Fried green tomatoes

05:03 AM October 16, 2018

Have you ever wondered how fried green tomatoes taste like?

It was one sunny afternoon, about three years ago.
We were dismissed from our class early. Good thing, I
thought. I needed to go to the market to buy something for dinner.


Hurriedly, I jumped into a nearly packed jeepney, and with the sweltering, humid heat cooking everyone along with the suffocating pollution, no doubt we were in a life-size oven. With traffic looming, I figured I would reach the market at dusk.

I was right. The sun was setting when I saw the vendors tidying up their stalls.


I ran as fast as I could, to no avail. All I managed to find was an old lady and her broken wooden cart filled with green tomatoes. At the back of my mind was, what will I do with these green tomatoes?

But I had no choice. It was getting late. I had to finish my lengthy homework as early as possible that evening, do laundry and finish some chores. Resorting to a different plan meant more expense. Living alone was tough. It was either green tomatoes for dinner, or none at all.

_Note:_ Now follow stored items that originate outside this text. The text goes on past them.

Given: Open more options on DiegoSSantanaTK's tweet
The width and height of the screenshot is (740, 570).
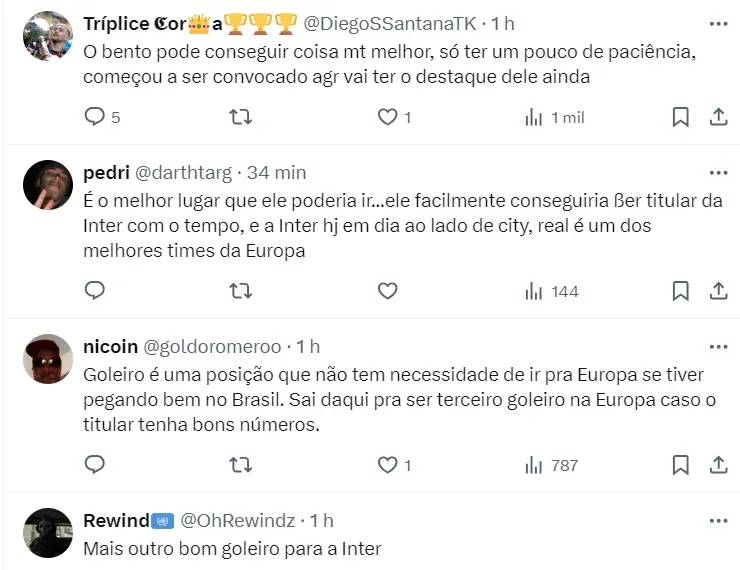Looking at the screenshot, I should point(718,22).
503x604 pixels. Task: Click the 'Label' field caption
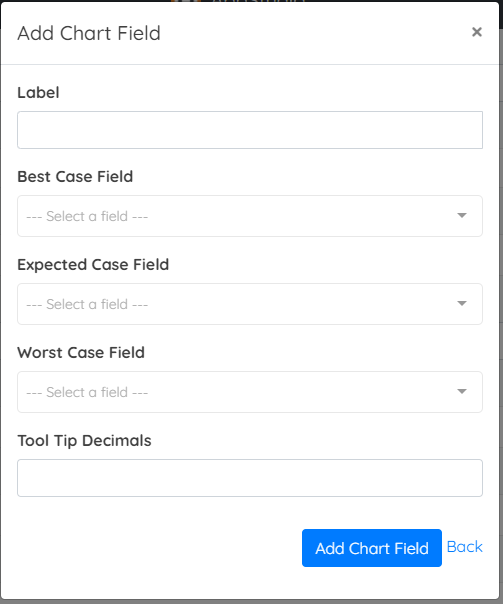[39, 92]
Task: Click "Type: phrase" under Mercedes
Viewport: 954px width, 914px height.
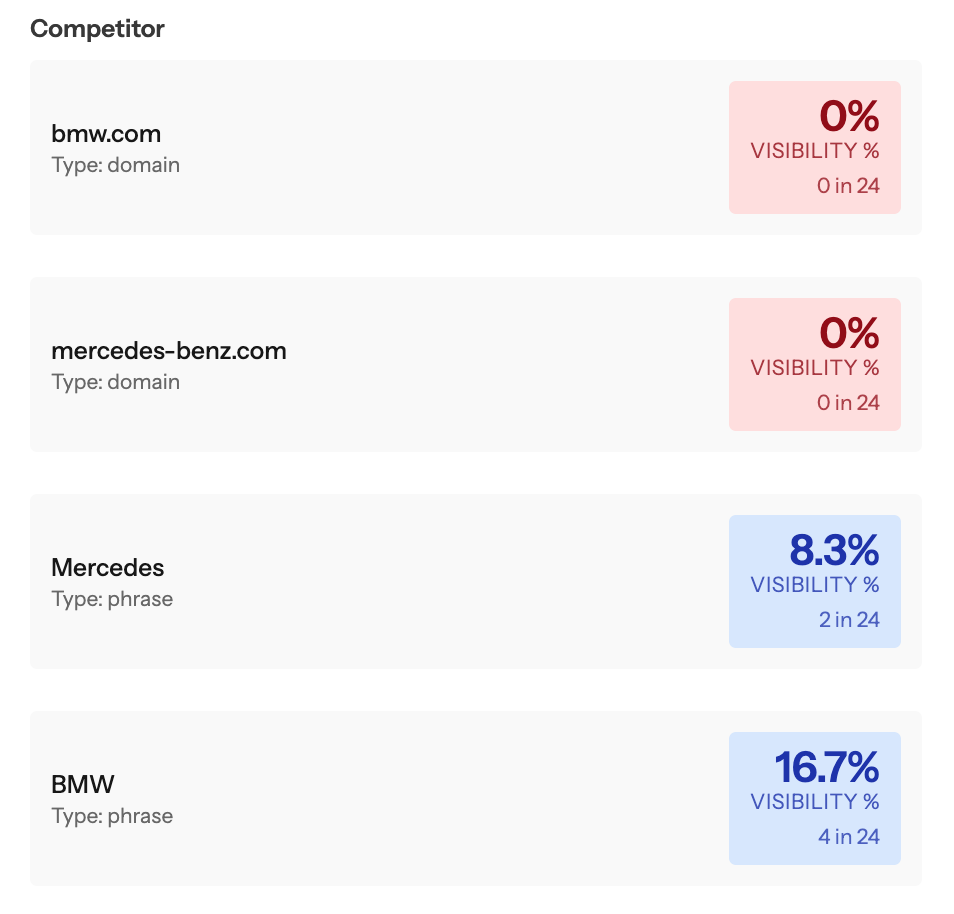Action: coord(112,599)
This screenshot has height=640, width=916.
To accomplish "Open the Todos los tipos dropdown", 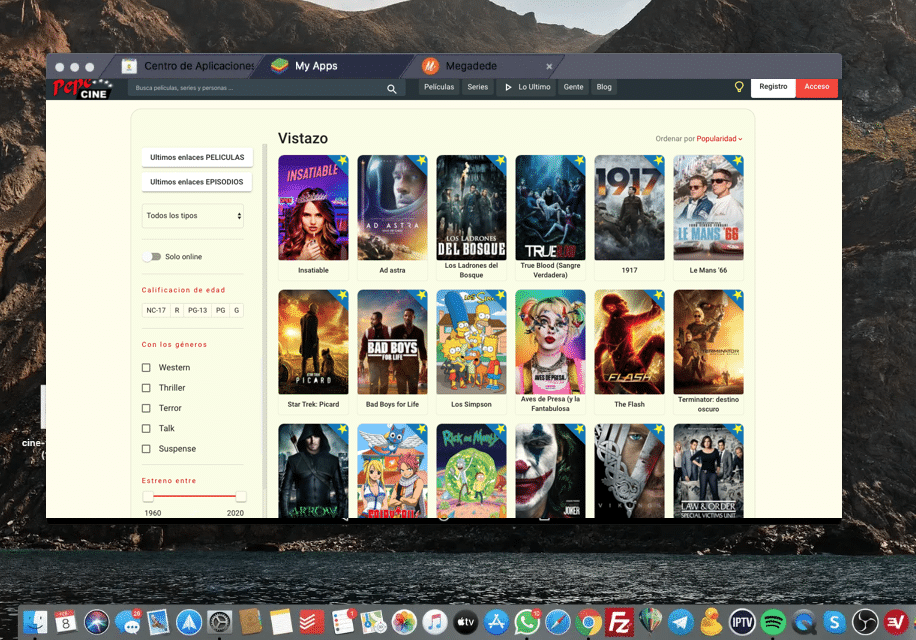I will (192, 215).
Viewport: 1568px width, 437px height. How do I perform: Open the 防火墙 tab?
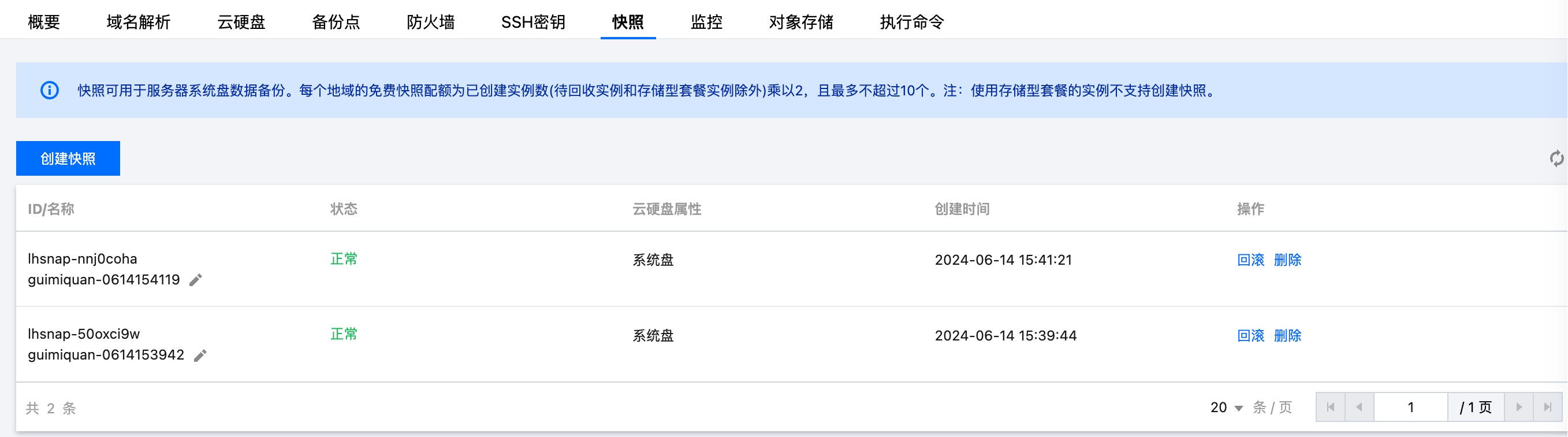430,23
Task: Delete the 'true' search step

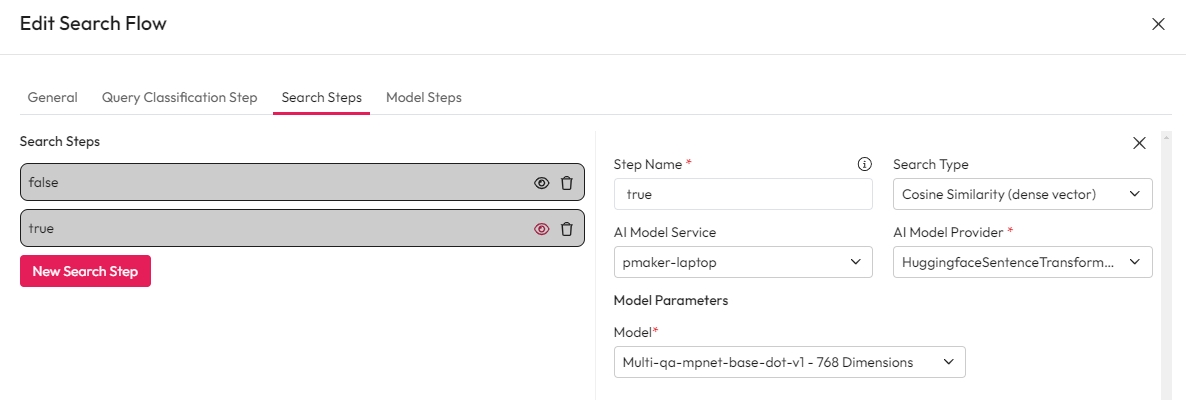Action: [567, 229]
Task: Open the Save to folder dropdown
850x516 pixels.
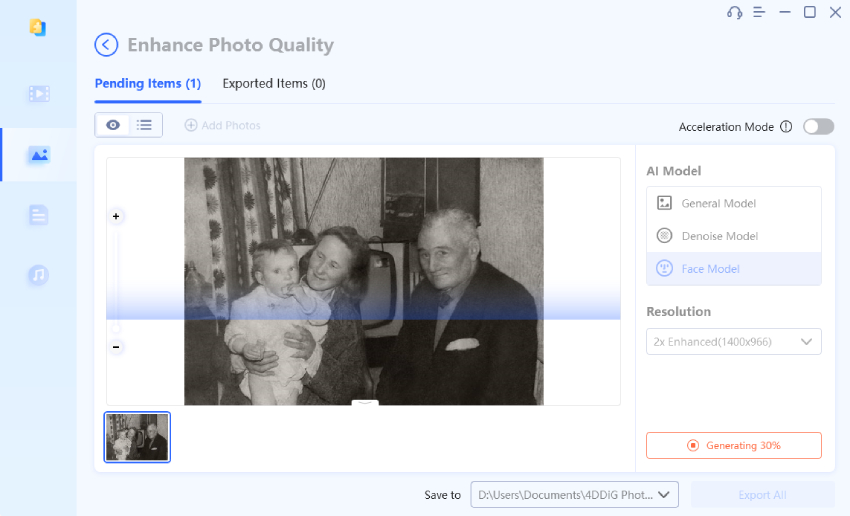Action: click(575, 494)
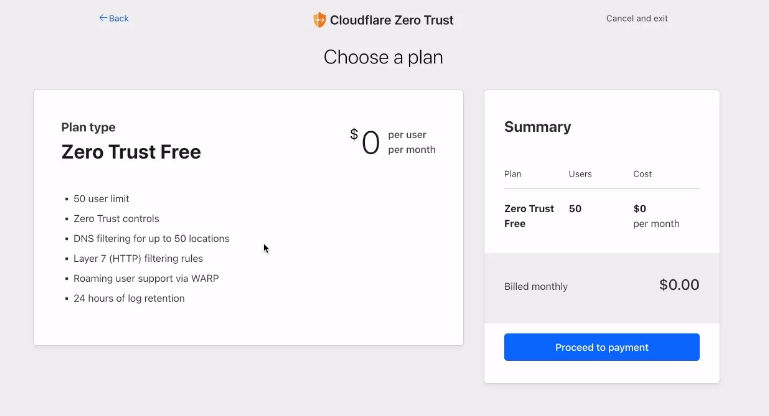
Task: Click 24 hours of log retention item
Action: [129, 298]
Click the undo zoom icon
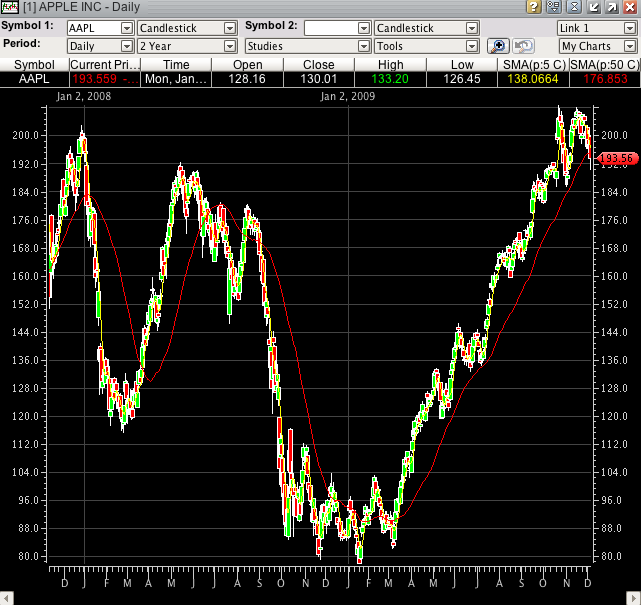Screen dimensions: 641x605 pyautogui.click(x=523, y=46)
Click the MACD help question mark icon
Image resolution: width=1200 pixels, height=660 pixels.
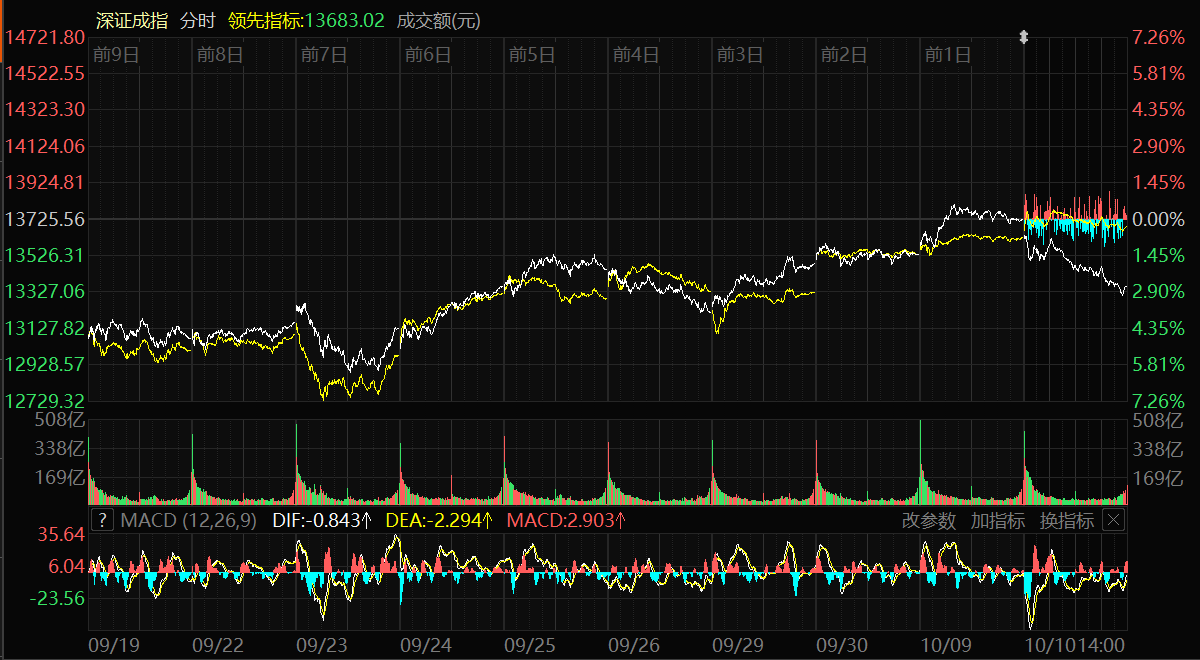101,520
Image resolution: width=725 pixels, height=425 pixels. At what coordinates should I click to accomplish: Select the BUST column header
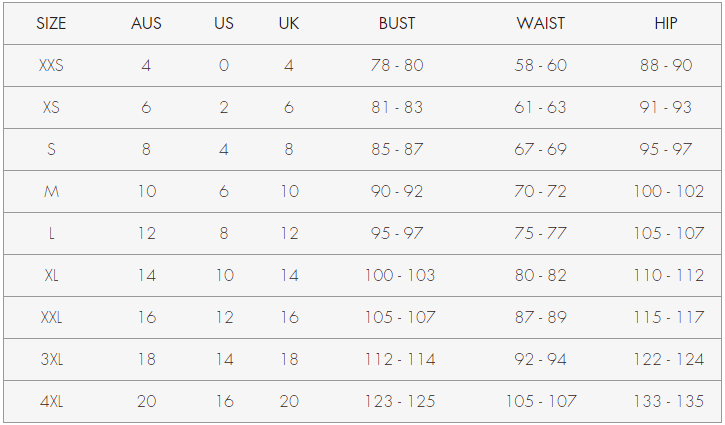[x=397, y=23]
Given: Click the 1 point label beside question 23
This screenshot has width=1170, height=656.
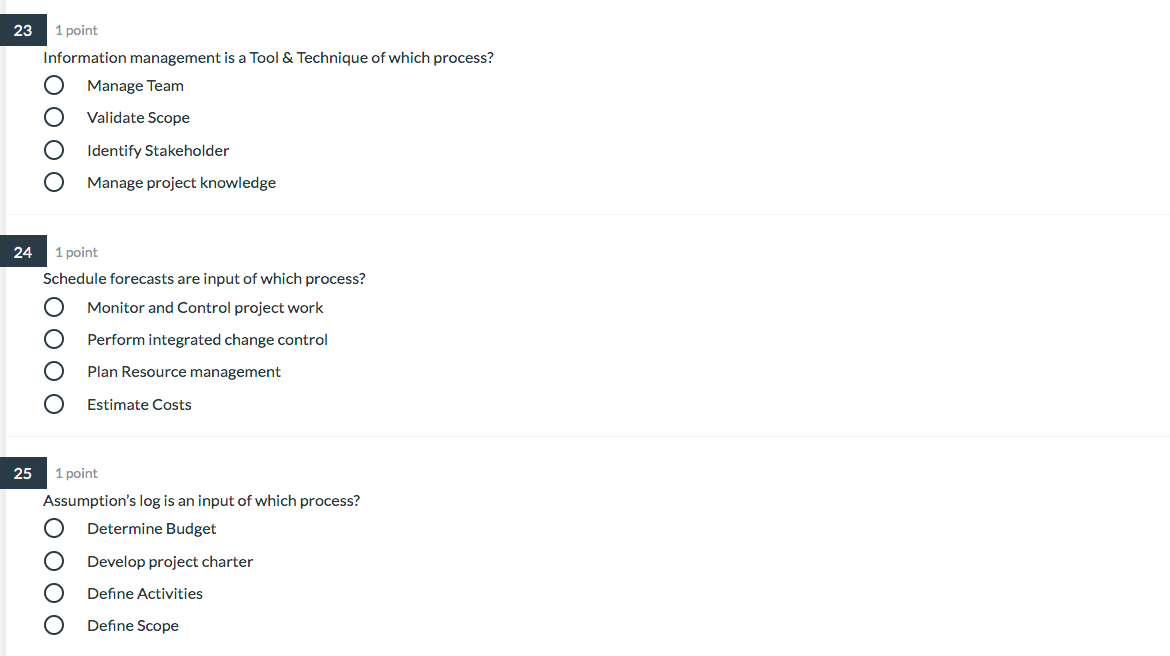Looking at the screenshot, I should (x=76, y=30).
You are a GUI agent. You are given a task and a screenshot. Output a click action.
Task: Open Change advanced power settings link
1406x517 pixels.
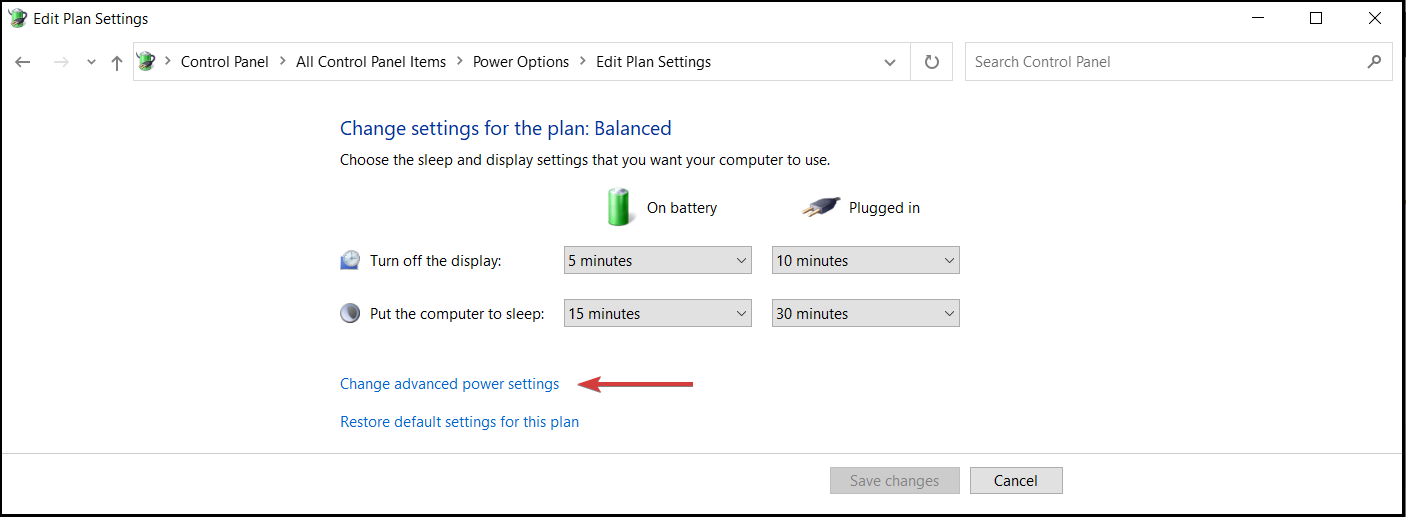pos(449,384)
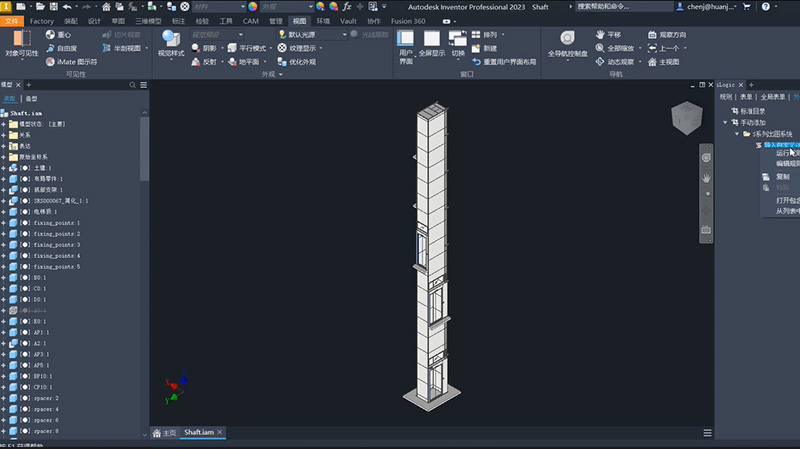Viewport: 800px width, 449px height.
Task: Open the appearance color wheel in toolbar
Action: [x=253, y=6]
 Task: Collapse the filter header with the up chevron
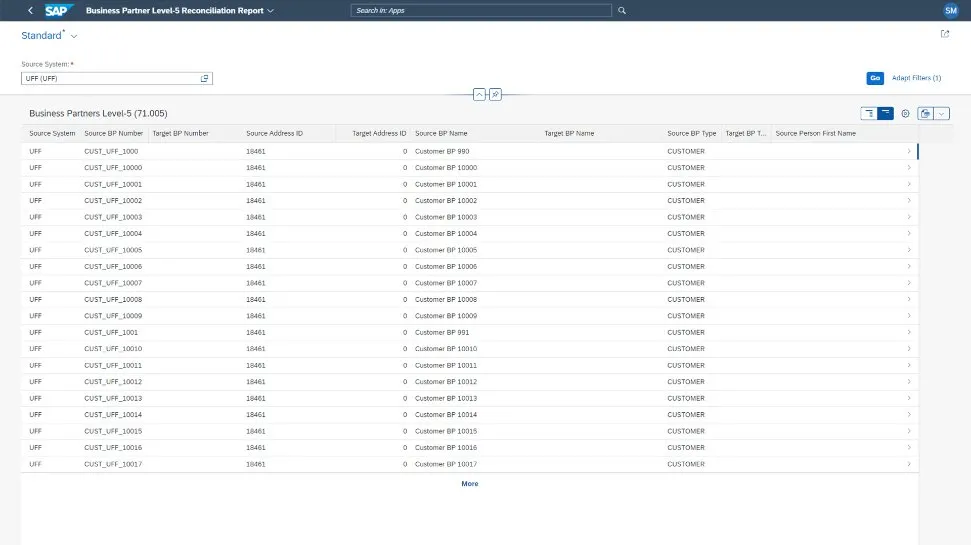[x=479, y=94]
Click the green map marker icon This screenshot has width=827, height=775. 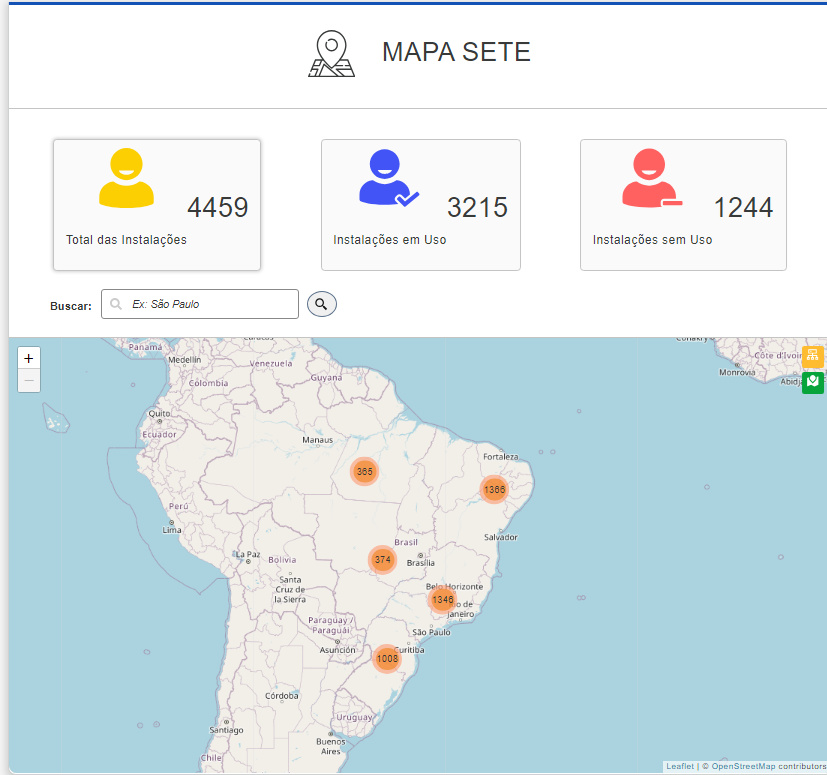(x=812, y=382)
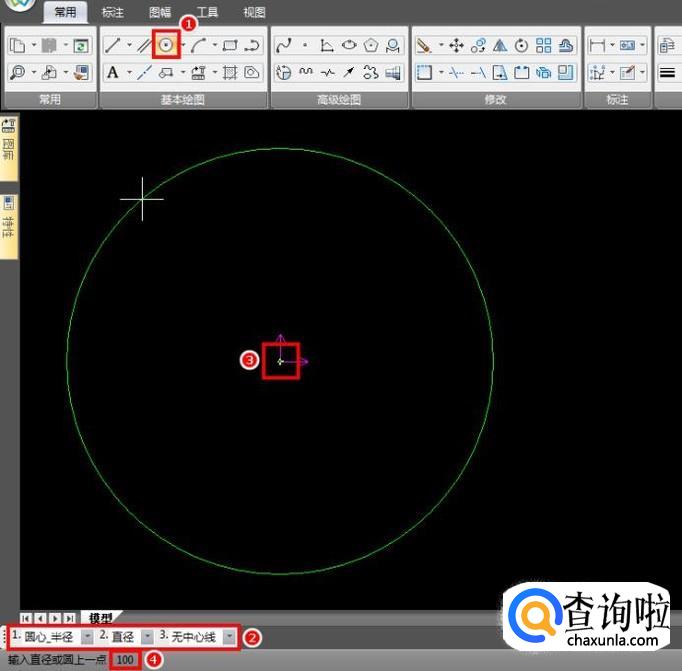Select the Mirror tool in modify panel
Screen dimensions: 682x671
click(500, 46)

The old lady was looking at me. I could see the kindness of her soul through her weary eyes, but she was tired and wistful.

I asked her politely in Chavacano: “Nay, tu ya lang pone para comigo. Mga quatro bilog lang, akel mga grande-grande ha. Gracias (Nay, can you please choose for me. About four pieces, the big ones. Thank you).”

She grabbed my hand after I paid her, and told me, “Tiene tu cuidao (Take care).”

Tiene tu cuidao.

These words lingered with me while I walked home, still thinking about what to do with my green tomatoes.


The old lady was telling me something more other than those simple words of goodbye — tiene tu cuidao.

Cuidao means “to care.”

I realized I was losing myself in the noisy confusion of life. I was losing the battle of keeping peace with my soul; I was falling apart; I was distressing myself with dark imaginings; I was forgetting how to take care of the only thing that truly mattered — myself.

When I arrived home, I sighed out of exasperation. I was exhausted, and my mind was boggled with the demands of what was left for me for the evening. The grueling homework, the laundry, the tedious chores, the clinking of spare change in my wallet and the thought that it was about to become empty soon, and what I was about to have for dinner — green tomatoes.

Green tomatoes, having failed to ripen, are seen as inferior. I sliced my green tomatoes in circles, mixed them with the frying batter I had available, and fried them. Lo and behold, a dish you wouldn’t expect in a Filipino plate — my fried green tomatoes.

Surprisingly, I have never regretted cooking fried green tomatoes ever since.

On tranquil nights, while lying down on the cold slab of foam that is my bed, my thoughts wander endlessly. It was in one of those wanderings that I realized that our imperfections are like green tomatoes. Inadequate as they may seem, there is always something amazing to be made of these unripe, seemingly worthless tomatoes.

Take after me: Cut them up, fry them, eat them, and discover, like I did, a whole new world of sweet, sour and salty flavors in the palate of life.

* * *

John Dexter Canda, 20, is a first year student at the Ateneo de Zamboanga University School of Medicine.